## [Pixel coordinate grounding data]
-- Opening Marker --

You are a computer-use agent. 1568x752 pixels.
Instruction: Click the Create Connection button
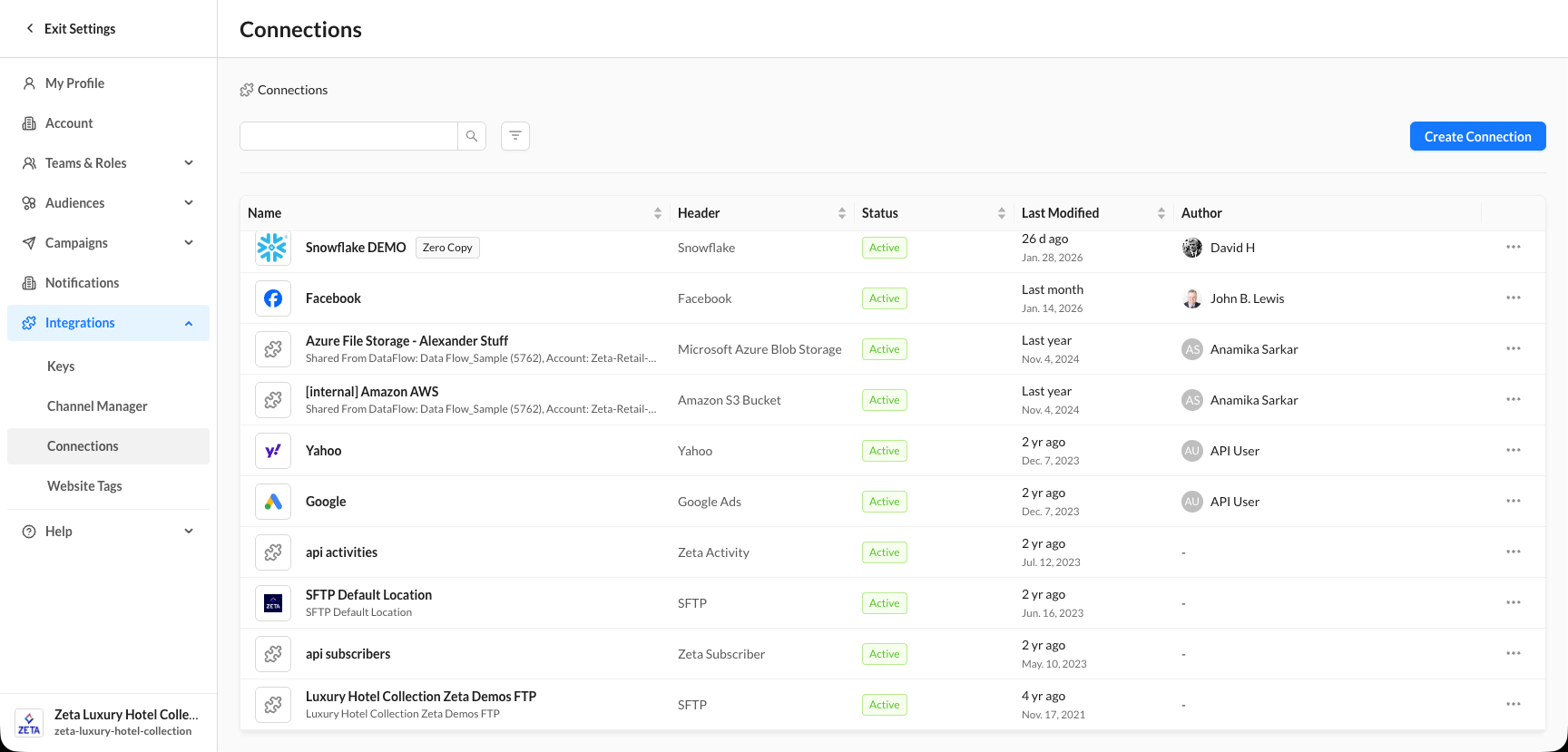click(x=1477, y=136)
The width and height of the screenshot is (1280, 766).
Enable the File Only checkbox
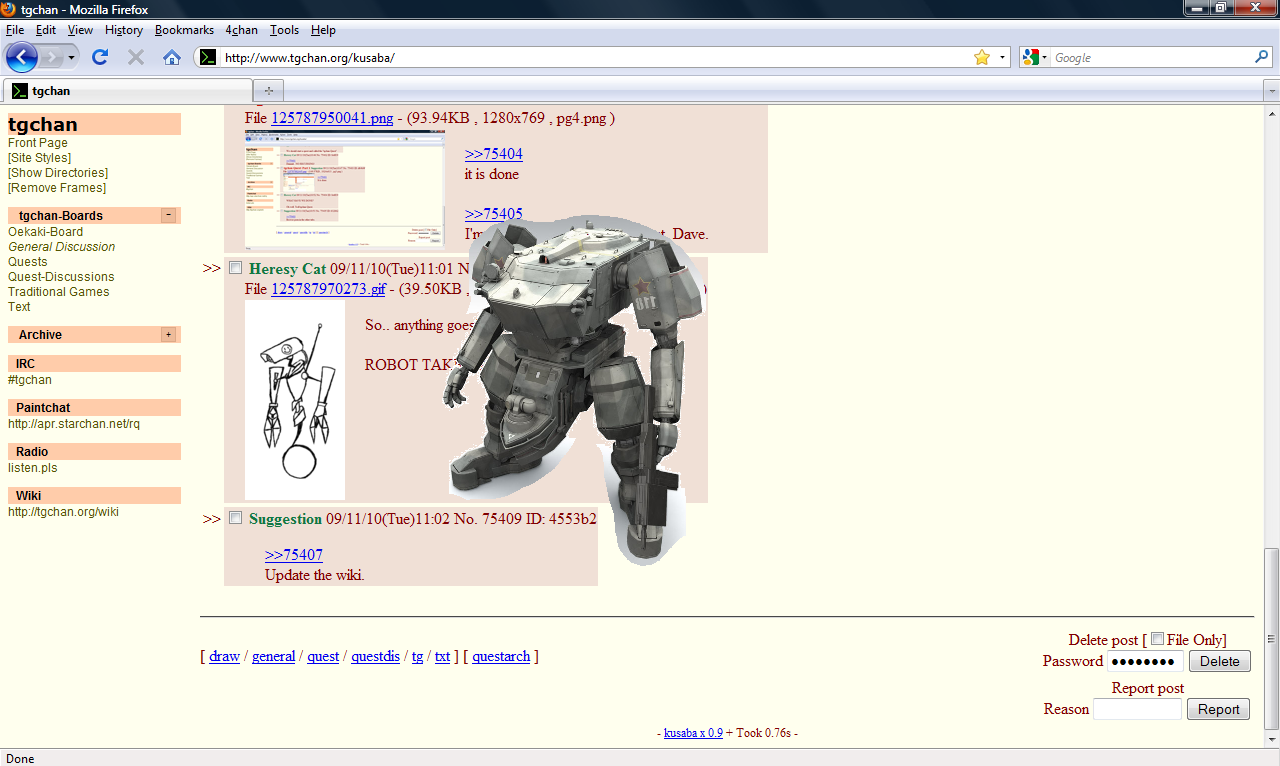tap(1157, 639)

-- Closing Marker --

## [The task]
Without including a single picture, restate all of the data word for word.

## [Answer box]
You are a computer-use agent. 1568x752 pixels.
Instruction: Click the Create Connection button
click(x=1477, y=136)
The width and height of the screenshot is (1280, 766).
Enable the File Only checkbox
tap(1157, 639)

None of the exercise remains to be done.